COPYRIGHT, 1911, REVIEW OF REVIEWS CO.
THE MEN WHO DARED—SAILORS ON THE “HARTFORD” AFTER PASSING THE NEW ORLEANS FORTS
On this page of unwritten history McPherson and Oliver, the New Orleans war-time photographers, have caught the crew of the staunch old “Hartford” as they relaxed after their fiery test. In unconscious picturesqueness grouped about the spar-deck, the men are gossiping or telling over again their versions of the great deeds done aboard the flagship. Some have seized the opportunity for a little plain sewing, while all are interested in the new and unfamiliar process of “having their pictures taken.” The notable thing about the picture is the number of young faces. Only a few of the old salts whose bearded and weather-beaten faces give evidence of service in the old navy still remain. After the great triumph in Mobile Bay, Farragut said of these men: “I have never seen a crew come up like ours. They are ahead of the old set in small arms, and fully equal to them at the great guns. They arrived here a mere lot of boys and young men, and have now fattened up and knocked the nine-inch guns about like twenty-four pounders, to the astonishment of everybody. There was but one man who showed fear and he was allowed to resign. This was the most desperate battle I ever fought since the days of the old ‘Essex.’” “It was the anxious night of my life,” wrote Farragut later. The spar-deck shown below recalls another speech. “Don’t flinch from that fire, boys! There is a hotter fire for those who don’t do their duty!” So shouted Farragut with his ship fast aground and a huge fire-raft held hard against her wooden side by the little Confederate tug “Mosher.” The ship seemed all ablaze and the men, “breathing fire,” were driven from their guns. Farragut, calmly pacing the poop deck, called out his orders, caring nothing for the rain of shot from Fort St. Philip. The men, inspired by such coolness, leaped to their stations again and soon a shot pierced the boiler of the plucky “Mosher” and sank her.

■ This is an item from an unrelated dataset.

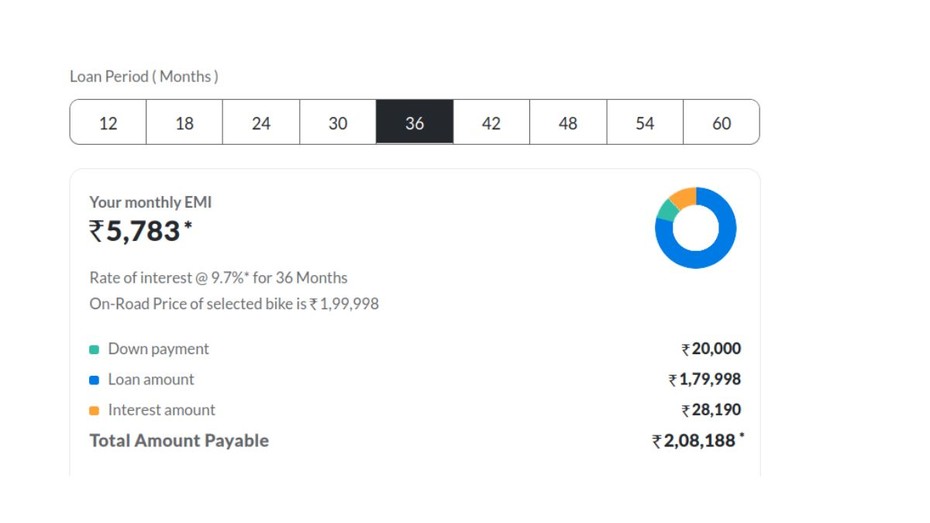Select the 48 months loan period
This screenshot has width=930, height=523.
click(x=568, y=123)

SPAR-DECK OF THE “HARTFORD”
THE FIGHT FOR RICHMOND
A shattered and discomfited army were the hosts of McDowell when they reached the banks of the Potomac, after that ill-fated July Sunday at Bull Run. Dispirited by the sting of defeat, this motley and unorganized mass of men became rather a mob than an army. The transformation of this chaos of demoralization into the trained, disciplined, and splendid troops of the Grand Army of the Potomac, was a triumph of the “young Napoleon”—Gen. George Brinton McClellan. Fresh from his victories in the mountains of West Virginia, he was called to Washington to transmute 200,000 American citizens, fresh from shop and farm, into soldiers.
For months it was “drill, drill.” Public opinion grew restless at the cry “All’s Quiet Along the Potomac.” At last, on March 17th, McClellan moved. On April 5th the Union army was advancing toward Richmond up the Peninsula, but was stopped at Yorktown by the Confederate General Magruder. Not until May 3rd were McClellan’s siege guns in place. That night the Confederates evacuated.
In hot pursuit the Union army followed. At Williamsburg the lines in Gray stood again. “Jeb” Stuart, D. H. Hill, and Jubal Early fought nobly. They gained their object—more time for their retreating comrades. But McClellan’s fighting leaders, Hooker, Kearny and Hancock, were not to be denied. Williamsburg was occupied by the Federal army.